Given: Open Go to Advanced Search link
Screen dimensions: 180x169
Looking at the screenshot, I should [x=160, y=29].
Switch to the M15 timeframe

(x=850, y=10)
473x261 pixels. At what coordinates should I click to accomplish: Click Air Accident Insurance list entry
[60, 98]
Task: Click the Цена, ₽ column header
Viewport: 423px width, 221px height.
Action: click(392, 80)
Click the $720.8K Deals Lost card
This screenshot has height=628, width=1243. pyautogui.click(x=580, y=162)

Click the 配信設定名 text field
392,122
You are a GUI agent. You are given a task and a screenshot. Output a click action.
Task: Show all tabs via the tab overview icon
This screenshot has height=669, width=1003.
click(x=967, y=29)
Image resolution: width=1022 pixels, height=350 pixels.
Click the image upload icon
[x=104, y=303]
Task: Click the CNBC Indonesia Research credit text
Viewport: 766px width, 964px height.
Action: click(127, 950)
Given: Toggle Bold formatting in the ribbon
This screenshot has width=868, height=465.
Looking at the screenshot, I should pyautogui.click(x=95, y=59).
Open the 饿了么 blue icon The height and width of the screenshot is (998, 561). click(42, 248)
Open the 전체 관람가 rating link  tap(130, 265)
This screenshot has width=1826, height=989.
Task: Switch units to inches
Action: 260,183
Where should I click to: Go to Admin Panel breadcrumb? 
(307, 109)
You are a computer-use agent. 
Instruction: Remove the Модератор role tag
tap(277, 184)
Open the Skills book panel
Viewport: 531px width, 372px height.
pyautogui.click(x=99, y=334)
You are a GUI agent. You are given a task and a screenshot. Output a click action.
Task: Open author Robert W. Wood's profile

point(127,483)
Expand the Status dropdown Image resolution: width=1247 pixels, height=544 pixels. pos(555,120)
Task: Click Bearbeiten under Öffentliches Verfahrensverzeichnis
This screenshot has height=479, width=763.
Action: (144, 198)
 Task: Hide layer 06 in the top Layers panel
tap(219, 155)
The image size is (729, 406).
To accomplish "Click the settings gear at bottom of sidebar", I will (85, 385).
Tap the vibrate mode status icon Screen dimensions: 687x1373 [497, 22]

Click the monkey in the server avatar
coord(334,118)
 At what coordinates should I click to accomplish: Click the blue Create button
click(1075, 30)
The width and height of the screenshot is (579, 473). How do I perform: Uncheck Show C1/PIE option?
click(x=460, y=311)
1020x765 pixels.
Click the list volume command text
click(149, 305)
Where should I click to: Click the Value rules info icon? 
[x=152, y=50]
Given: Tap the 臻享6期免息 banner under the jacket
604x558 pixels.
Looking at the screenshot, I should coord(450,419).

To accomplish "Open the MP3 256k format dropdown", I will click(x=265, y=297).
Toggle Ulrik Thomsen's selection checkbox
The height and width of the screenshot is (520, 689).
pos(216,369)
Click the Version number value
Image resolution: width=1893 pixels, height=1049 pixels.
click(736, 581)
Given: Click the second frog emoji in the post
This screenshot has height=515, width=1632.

▸ **What you should do**: Using the data above, establish how many lines include the word "under"; the reply is that number only.

▸ **Task result**: 2